Zack Sabre Jr. vs. Will Ospreay (RPW High Stakes 2020 2/14/20)

Match Reviews

Featured image by Beyond Gorilla

If you enjoyed their match from Sapporo, then the odds are that you’ll enjoy this. On the whole, I’d say I liked this match more than their Sapporo match but I think that it’s flaws are also far more apparent.

Positives first: Zack Sabre Jr. That man was absolutely on the top of his game here, playing that snotty, foolish bully that he embodies so well. From the go, he’s obsessed with projecting his superiority onto Ospreay. He shoves the belt into Ospreay’s face and pushes Ospreay with his shoulder. He does it with such a dismissive attitude that it completely contrasts the visual story we’re being told–Ospreay’s bigger, faster, and very clearly not the underdog. More on that later though.

Sabre makes for an amazing in ring bully though. He’s so tenacious, pushing and pushing against Ospreay in an attempt to grind him down then overwhelm him. Even as Ospreay pushes the pace to open the match, Sabre’s first transition into his control segment blew my mind. He grabs a headscissors from the mat, rides Ospreay down, then goes into his twisting neck crank. He holds onto the headscissors too, grabbing a leg to add pressure without letting go of Ospreay’s leg.

One of the big criticisms that I’ve seen of Sabre has been that he switches from submission to submission too much, not leaving enough damage behind in his wake. None of that here, if you ask me. He clings to Ospreay, grinding elbows and fists into Ospreay’s neck. Sabre stays so mean throughout the whole match. His transitions for control come across so sudden and desperate that it really puts him over as a dangerous competitor who can snatch away victory in a split second.

Then, the negatives: Ospreay.

There’s a moment early in Ospreay’s babyface shine that kind of exemplifies my issues with him in this match. Ospreay has Zack up against the barricades and chops him across the chest. Great chop, Ospreay’s strikes have been a highlight of his offense since he began his transition to heavyweight. At that point, Ospreay flexes his hand–gesturing as if holding a beating heart then takes a bite of the imaginary heart. No pop from the crowd. Ospreay chops Zack again, repeats the taunt but bigger this time. No pop.

Here we see Ospreay’s struggle. He so very badly wants to be a nuanced wrestler known for more than just his big spots but also the small moments of personality in between. The problem is that at times, that personality just isn’t nearly as cool as Ospreay pictures in his head. The chops are great. The taunt falls flat.
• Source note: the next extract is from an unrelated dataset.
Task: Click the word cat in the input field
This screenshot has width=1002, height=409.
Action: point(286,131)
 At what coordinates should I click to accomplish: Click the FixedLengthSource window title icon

And that makes up much of my problems with Ospreay in this match. He and Sabre both clearly structured a story to make Ospreay seem like an overcoming hero, a fiery babyface overcoming the heel to get a long overdue victory in front of a hometown crowd. He grits his teeth, pumps his fist, and yells his lungs out reaching for the crowd’s energy.

But why does he need to?

The physicality of the match tells us that there’s no real struggle for Ospreay. He, in kayfabe, matches Sabre’s technical prowess to open the match. His strikes absolutely floor Zack Sabre Jr. who can’t match his power. He muscles Sabre out of a sleeper into an electric chair on his shoulders. Despite Sabre’s dogged attack on the neck, Ospreay does not display any sustained selling on the neck. Ospreay is not the underdog. Zack Sabre Jr. is not some overwhelming force here, he’s just the smarter wrestler who can catch Ospreay at the right time.

That dissonance between the narrative being told and the very obvious literal narrative being displayed does bother me and it weighs on me more the longer that I think about the match. But there’s no denying that the ride in the moment was incredibly fun. Dips a bit too much into excessive New Japan counter wrestling tropes and probably goes a few moves way too long, but it’s fun if that’s your thing. At its best, it gives you moments like Ospreay catching Sabre from rolling out of the ring after the Os Cutter. At its worst, you have three straight reversals between the Stormbreaker and an Octopus Hold without much else added to the narrative.

I liked the good ideas enough to elevate it past the Sapporo match and Zack’s performance definitely stood out as one of my favorite from him in a while now. A mixed bag of a match. Great at its best, eye rolling at its worst. But in the end, it falls on the positive side of the scale for me.